Over 13 years since the US-led invasion and two years since Islamic State (Isis) emerged out of the deserts of Syria and conquered Iraqi cities as far south as Tikrit, it is rare to see positive headlines from Iraq. While there have been brief periods between 2003 and 2016 when Iraq has looked to be improving, they have nearly always been followed by a descent into bloodshed and chaos.
The horrific bombing that struck Baghdad on Sunday, killing some 165 people two days before the Muslim holiday of Eid, brought home the deadly reality that in the 13 years since Britain and the US ousted former Iraqi dictator Saddam Hussein, Iraq remains a byword for destruction and death. Daesh, ousted from Fallujah just last month, are still capable of inflicting havoc on the country.

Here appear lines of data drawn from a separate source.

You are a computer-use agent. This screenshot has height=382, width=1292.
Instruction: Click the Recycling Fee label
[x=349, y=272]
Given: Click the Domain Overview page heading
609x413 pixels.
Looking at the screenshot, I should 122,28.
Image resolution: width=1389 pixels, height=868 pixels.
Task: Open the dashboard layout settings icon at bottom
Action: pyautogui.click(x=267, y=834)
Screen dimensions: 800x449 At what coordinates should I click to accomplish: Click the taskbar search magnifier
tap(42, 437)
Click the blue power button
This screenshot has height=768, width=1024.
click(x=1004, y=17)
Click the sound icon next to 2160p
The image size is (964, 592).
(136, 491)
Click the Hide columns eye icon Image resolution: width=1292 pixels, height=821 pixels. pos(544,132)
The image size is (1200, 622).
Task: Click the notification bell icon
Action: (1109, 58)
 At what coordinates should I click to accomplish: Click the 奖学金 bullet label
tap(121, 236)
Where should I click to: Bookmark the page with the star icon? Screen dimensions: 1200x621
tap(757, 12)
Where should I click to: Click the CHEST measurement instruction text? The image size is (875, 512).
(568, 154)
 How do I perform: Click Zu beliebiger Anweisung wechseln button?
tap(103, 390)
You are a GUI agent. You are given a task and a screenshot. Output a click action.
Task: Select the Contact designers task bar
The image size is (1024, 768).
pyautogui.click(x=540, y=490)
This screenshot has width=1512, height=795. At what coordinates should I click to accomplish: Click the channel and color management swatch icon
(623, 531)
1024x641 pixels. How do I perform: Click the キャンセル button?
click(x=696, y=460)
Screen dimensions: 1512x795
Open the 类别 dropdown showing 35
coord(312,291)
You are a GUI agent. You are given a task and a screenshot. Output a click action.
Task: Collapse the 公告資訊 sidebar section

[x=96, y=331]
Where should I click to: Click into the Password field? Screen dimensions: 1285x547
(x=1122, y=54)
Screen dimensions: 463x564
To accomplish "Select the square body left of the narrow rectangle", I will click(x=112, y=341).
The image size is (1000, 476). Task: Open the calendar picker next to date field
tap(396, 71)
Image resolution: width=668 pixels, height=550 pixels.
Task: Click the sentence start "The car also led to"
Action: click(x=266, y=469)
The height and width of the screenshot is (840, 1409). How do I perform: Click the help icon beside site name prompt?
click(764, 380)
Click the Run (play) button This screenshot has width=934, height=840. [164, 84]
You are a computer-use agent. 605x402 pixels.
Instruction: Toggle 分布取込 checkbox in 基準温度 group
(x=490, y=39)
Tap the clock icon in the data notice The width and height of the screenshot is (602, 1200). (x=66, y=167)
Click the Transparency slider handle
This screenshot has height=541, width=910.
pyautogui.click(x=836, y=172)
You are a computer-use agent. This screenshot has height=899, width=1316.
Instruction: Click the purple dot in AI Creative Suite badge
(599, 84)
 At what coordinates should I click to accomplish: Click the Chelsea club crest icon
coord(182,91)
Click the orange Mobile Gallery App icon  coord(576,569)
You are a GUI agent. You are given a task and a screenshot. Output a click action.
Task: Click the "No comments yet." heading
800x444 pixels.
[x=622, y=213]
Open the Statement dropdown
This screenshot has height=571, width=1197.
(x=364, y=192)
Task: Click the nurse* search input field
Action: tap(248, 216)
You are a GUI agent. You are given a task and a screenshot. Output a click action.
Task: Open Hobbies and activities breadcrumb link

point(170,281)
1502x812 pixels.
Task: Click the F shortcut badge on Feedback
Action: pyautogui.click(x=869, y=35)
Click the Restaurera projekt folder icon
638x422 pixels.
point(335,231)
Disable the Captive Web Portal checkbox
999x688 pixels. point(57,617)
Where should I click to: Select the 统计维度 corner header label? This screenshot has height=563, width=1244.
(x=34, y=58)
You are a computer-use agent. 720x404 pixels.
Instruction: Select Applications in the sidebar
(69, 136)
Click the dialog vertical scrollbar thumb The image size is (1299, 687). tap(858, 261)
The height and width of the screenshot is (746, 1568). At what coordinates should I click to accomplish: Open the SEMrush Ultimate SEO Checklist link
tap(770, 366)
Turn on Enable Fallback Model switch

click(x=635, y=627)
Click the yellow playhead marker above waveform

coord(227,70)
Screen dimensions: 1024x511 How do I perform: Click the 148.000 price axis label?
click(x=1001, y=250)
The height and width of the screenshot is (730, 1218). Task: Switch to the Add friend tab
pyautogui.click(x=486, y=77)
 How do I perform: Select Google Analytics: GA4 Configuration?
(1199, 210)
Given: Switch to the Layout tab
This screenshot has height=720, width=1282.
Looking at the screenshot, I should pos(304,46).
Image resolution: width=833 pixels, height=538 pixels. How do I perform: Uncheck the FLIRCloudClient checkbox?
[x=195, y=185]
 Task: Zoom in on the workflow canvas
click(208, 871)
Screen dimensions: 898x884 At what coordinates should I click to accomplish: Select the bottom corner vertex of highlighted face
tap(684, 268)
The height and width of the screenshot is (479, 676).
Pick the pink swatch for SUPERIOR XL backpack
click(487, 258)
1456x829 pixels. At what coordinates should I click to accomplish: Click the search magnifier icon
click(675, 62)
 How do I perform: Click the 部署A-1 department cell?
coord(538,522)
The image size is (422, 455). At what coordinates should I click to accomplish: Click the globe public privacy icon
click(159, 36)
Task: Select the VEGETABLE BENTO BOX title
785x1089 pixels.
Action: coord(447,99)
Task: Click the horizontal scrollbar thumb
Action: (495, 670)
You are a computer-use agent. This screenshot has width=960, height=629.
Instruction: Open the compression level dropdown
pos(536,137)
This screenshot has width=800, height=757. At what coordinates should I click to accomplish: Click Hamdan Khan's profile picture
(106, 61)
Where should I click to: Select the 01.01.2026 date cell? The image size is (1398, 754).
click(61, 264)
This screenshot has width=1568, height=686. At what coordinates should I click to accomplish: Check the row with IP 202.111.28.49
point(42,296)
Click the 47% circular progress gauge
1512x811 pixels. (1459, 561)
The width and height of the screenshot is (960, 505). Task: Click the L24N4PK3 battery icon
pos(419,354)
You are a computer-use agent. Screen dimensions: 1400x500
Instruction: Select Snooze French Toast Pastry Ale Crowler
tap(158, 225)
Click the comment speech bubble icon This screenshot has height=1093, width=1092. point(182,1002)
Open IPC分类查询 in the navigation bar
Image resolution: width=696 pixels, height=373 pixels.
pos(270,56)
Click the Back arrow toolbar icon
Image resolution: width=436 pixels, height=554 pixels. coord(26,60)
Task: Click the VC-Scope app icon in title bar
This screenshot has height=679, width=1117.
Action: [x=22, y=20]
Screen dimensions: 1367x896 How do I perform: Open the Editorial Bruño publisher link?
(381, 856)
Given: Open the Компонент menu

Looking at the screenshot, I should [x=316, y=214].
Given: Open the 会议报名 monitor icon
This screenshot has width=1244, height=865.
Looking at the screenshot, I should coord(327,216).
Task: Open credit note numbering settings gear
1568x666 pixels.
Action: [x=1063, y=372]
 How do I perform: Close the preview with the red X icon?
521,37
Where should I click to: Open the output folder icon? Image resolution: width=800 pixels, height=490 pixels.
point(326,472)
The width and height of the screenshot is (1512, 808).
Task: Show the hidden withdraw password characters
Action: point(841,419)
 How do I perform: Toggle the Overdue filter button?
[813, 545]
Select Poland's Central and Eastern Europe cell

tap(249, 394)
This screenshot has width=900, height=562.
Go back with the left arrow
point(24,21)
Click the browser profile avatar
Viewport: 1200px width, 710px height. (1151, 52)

The publication of the Chilcot report will undoubtedly provoke soul-searching about Britain and America's role in the creation of what is today essentially a failed state in Iraq. The US decision, in the wake of the fall of Saddam, to sack Iraq's police force and ban former Baathist officers from serving in the Iraqi military swelled the ranks of the Sunni insurgency that later became IS.
That was a catastrophic error of judgement, as was the decision to back former Iraqi prime minister Noor al-Maliki, the Shia strongman who led Iraq from 2006 to 2014 and whose style of rule was epitomised by sectarianism and corruption. Bush in particular stood by Maliki as he continually marginalised Iraq's Sunni population, fuelling anti-Shia sentiment and sympathy for groups such as Daesh and al-Qaeda.
That reached its nadir in 2010, when despite Maliki coming in second in national elections, the US sided with Shia Iran in allowing him to form a government. Once back in power, Maliki became even more divisive and reliant on Iran. Meanwhile, corruption in Iraq – endemic under Saddam – became even more entrenched, alienating ordinary Iraqis and fuelling street protests as recently as 2016.
As Emma Sky, the director of Yale World Fellows and author of The Unravelling: High Hopes and Missed Opportunities in Iraq, told IBTimes UK earlier this year: "We should've upheld the election results [in 2010] so that people had faith in the process. The decision to support Maliki was disastrous because it undermined people's belief in the political process. It could have been different.
"The mistakes of 2010 ended up ruining the political process, making Iran much more influential and providing the opening for IS," Sky said.
When in June 2014, IS stormed Mosul and seized the city, the Iraqi army and police forces abandoned the city and even during the campaign to oust the terrorist group from Tikrit, Ramadi and Fallujah, Iraq has relied on Iranian-backed Shia militias to restore order. The full consequences of the presence of heavily armed sectarian groups on the streets of Sunni cities remain to be seen.
The one hope for Iraq's stability was its economy. In 2014, buoyed by oil prices at $110 per barrel, investment had poured into Iraqi Kurdistan – the semi-autonomous Kurdish enclave in the north of the country – as well as Basra, in the south, and international oil companies were turning small areas of the country into boom towns spoken of in the same breath as Dubai and Abu Dhabi.
But the oil price slide that began in the summer of 2014 and continues to this day saw projects stopped and some oil companies pull out. As the security situation deteriorated, many Iraqis from the diaspora that had moved back to the country – both Arabs and Kurds – left. The unstable situation has been further exacerbated with the continuing erosion of oil prices now at around $40 a barrel and Iraq continues to be wracked by violence, that shows little sign of ending any time soon.
Would any of this have been different if the US and Britain had not invaded in 2003? The implosion of Syria, a Ba'athist state with similarities to Iraq, began during the Arab Spring, which ended Muammar Gaddafi's 40-year rule in Libya. In Syria, the West did nothing – in Libya, Britain intervened. How would the West have reacted to pro-democracy protesters on the streets of Iraq? We will never know.
What we do know is that in the years following the invasion, a toxic mixture of unpreparedness and arrogance coupled with an abject failure to understand the complexities of Iraq, doomed that state to the mess it is today. As we pick over a 13-year-old decision to go to war we must also look forward: the job wasn't finished in 2003 and it is not finished today. We owe a debt to Iraq, we must pay it.